Our analysis indicates that the negative impact on outcome of t(MYC) is restricted to HDMM and is due to an interaction between t(MYC) and +1q21. But what is the functional basis of this impact on survival and why is it apparently limited to HDMM? Linear regression of MYC aberrations on MYC expression levels explained only 12% of the MYC expression variance and several cases without t(MYC) showed high expression levels. In addition, t(MYC) had no significant impact on the OS of patients without +1q21, making it unlikely that increased expression of MYC by itself leads to an aggressive phenotype or resistance in HDMM. Recently, Sawyer et al. presented a possible explanation for our findings.9 They showed that jumping translocations of 1q12 frequently lead to the simultaneous +1q21 and t(MYC), indicating that these aberrations are based on a common mechanism. This may result in further aberrations like del(17p), finally leading to high-risk MM.

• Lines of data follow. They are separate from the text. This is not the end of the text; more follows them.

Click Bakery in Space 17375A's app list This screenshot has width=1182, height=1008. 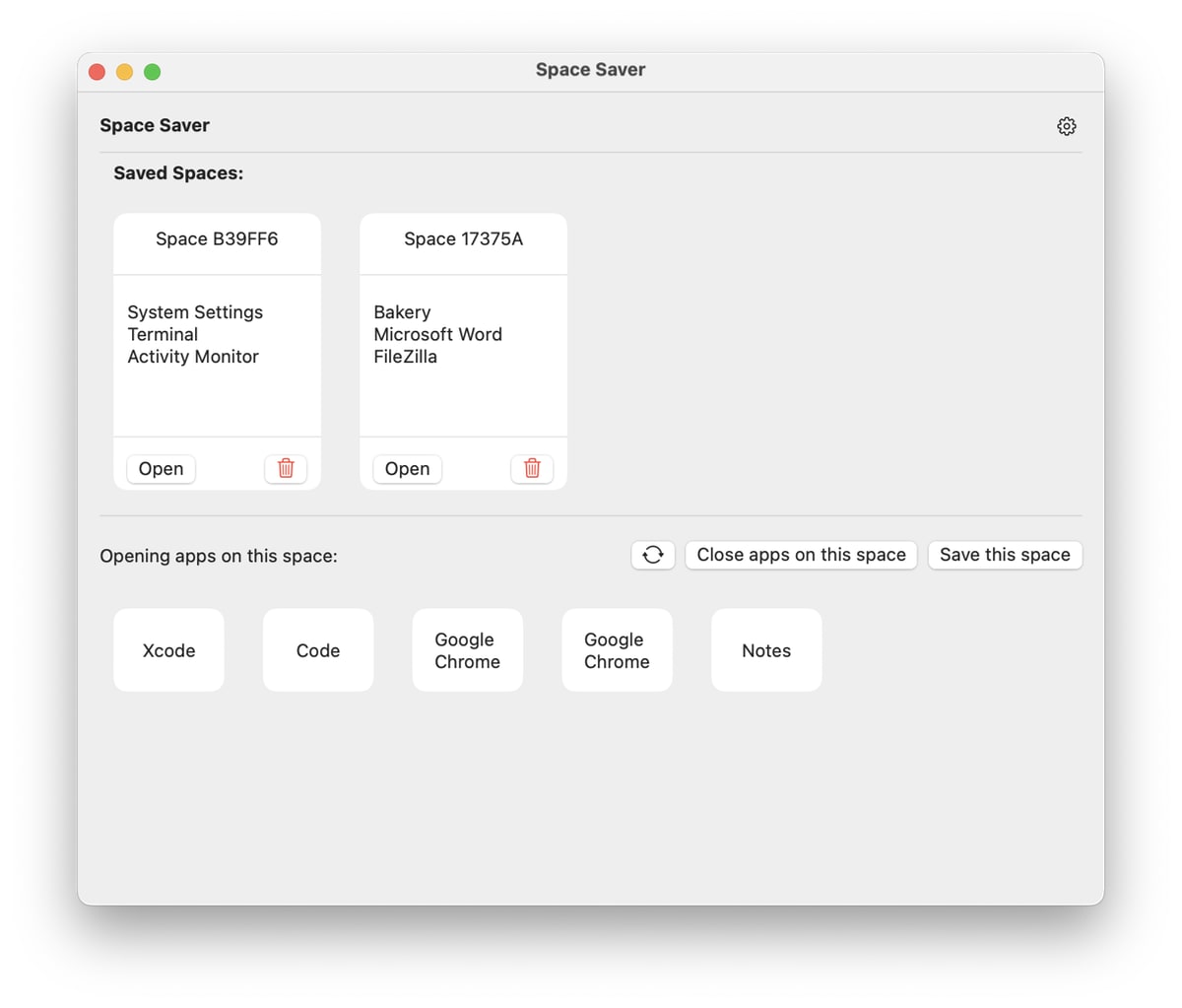coord(402,312)
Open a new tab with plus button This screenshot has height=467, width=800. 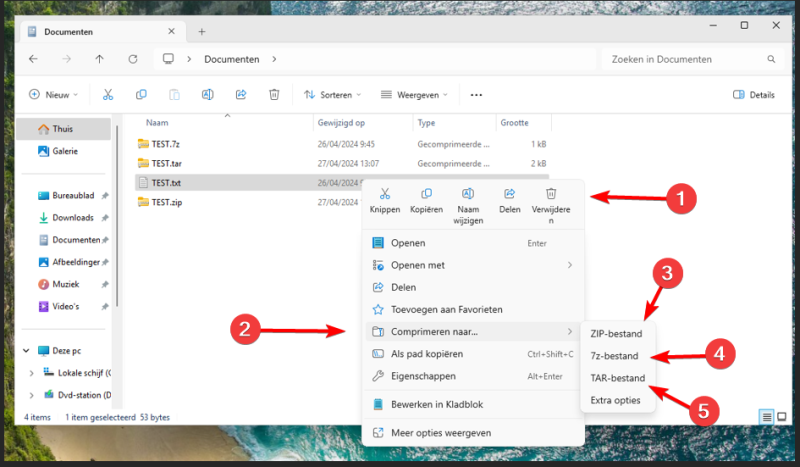coord(201,31)
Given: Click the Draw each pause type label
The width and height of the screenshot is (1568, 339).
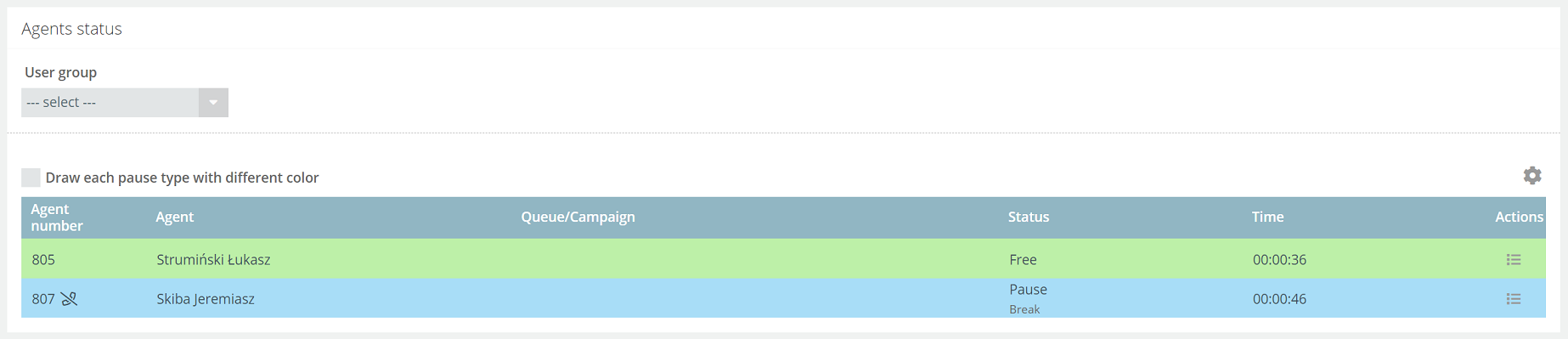Looking at the screenshot, I should pos(182,178).
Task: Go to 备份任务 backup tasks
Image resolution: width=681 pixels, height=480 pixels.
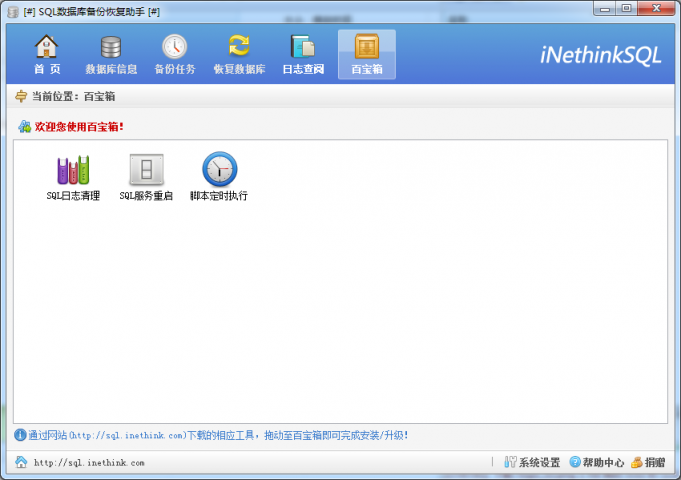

An explanation for the apparent limitation of the impact on HDMM may be that NHDMM activates mechanisms or includes aberrations with effects that are equal or even stronger than t(MYC), obscuring the impact of t(MYC). As an example, Walker et al. recently showed that cases with MAF or MAFB translocations had a tendency to acquire mutations as a consequence of APOBEC deregulation, another potential mechanism leading to high-risk MM.7
In conclusion, our data suggest that the favorable prognosis factor of HDMM contains a subgroup with poor survival that is characterized by the presence of t(MYC) and +1q21. This study shows the importance of stratified analyses in a heterogeneous cancer like MM for the detection and investigation of further biomarkers of outcome.